One of the ugliest things I have ever encountered was someone I knew well taking pleasure in someone else’s suffering.
Suffering in farm country can include the burden of stress that reveals itself in bursts of anger and moments of anxiety often after lack of sleep. Lately, we’re seeing growing awareness of mental health on the farm. The province is pouring money into rural mental health and Farm Credit Canada has launched the “Rooted in strength” publicity campaign, and is partnering with 4-H Canada to create a national program that supports the mental and physical health of 4-H youth. The main page of the Grain Farmers of Ontario website has a dedicated button labelled ‘Farmer Health.’ Click on it and you find crisis phone numbers and tips. One posted article lists “5 simple ways to boost your serotonin” (the happiness chemical). It starts with sleep, exercise, a smile, and social contacts. Not so obvious is the fifth point: Spirituality: “Science used to shy away from research on spirituality until we discovered that people with a strong spiritual practice are happier than others,” the article said.
In other words, these people do more than believe in God. Studies show that people who pray regularly and make religion and family the focus of their lives are the happiest people even when times are tough. They find meaning in everything, including suffering.
We know that some suffering is good. Becoming a better person requires suffering. Self-discipline is for our own good. Olympic athletes know this. It can be painful to decline a second helping of dessert or to start exercising — but we are the better for it. It can be hard to curb a sharp tongue but one must if one wishes to be pleasant company.
Unwanted suffering can be seemingly impossible to appreciate and tends to drag us into a state of self-centredness. It is a great paradox, however, that helping others soothes our own soul, while asking for help can be an act of charity. When a neighbour’s barn burns down, we are often astonished at how many people want to help.

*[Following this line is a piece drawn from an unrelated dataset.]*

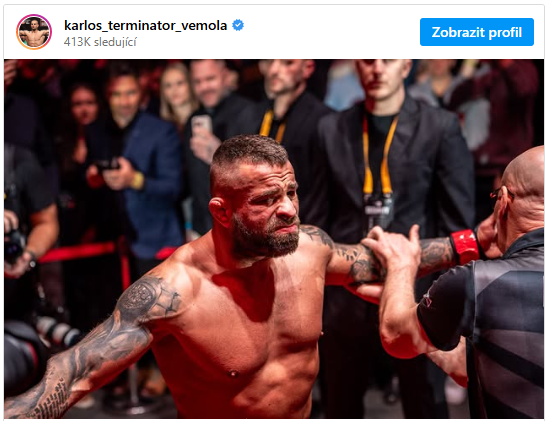Click the blonde woman in the crowd
This screenshot has height=421, width=546.
pyautogui.click(x=176, y=94)
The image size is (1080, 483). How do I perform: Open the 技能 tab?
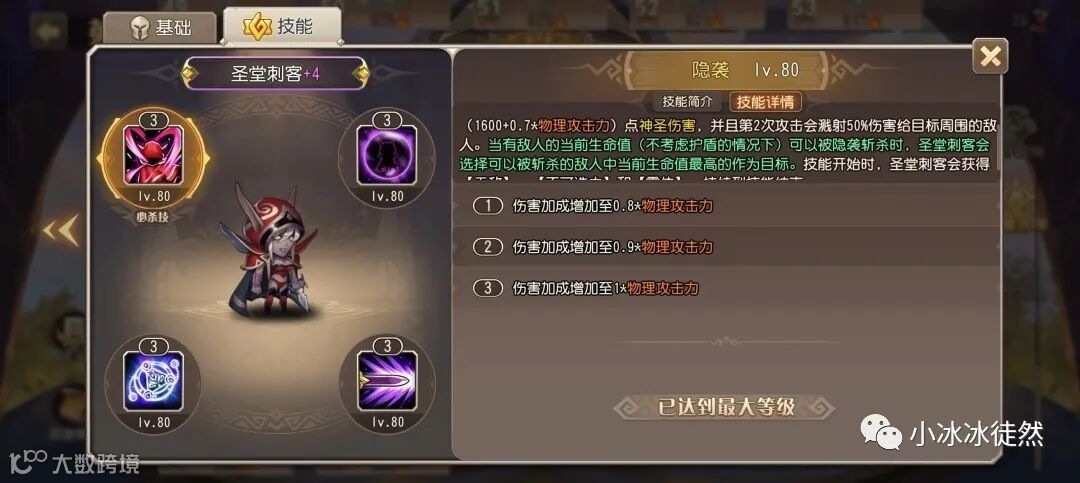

I know a man who spent years in what he called a “wasteland of self-centredness,” flirting with atheism and later realizing he simply hoped there was no God so that he wouldn’t have to answer for his bad behaviour. He had suffered from depression and called that time the worst years of his life. When I recently asked him what gets him through the day, he said he is convinced that God wants us to be joyful, even when we suffer. Considering how much hidden suffering is out there, he offered two life lessons: “Ask God for help every day and get busy helping people.”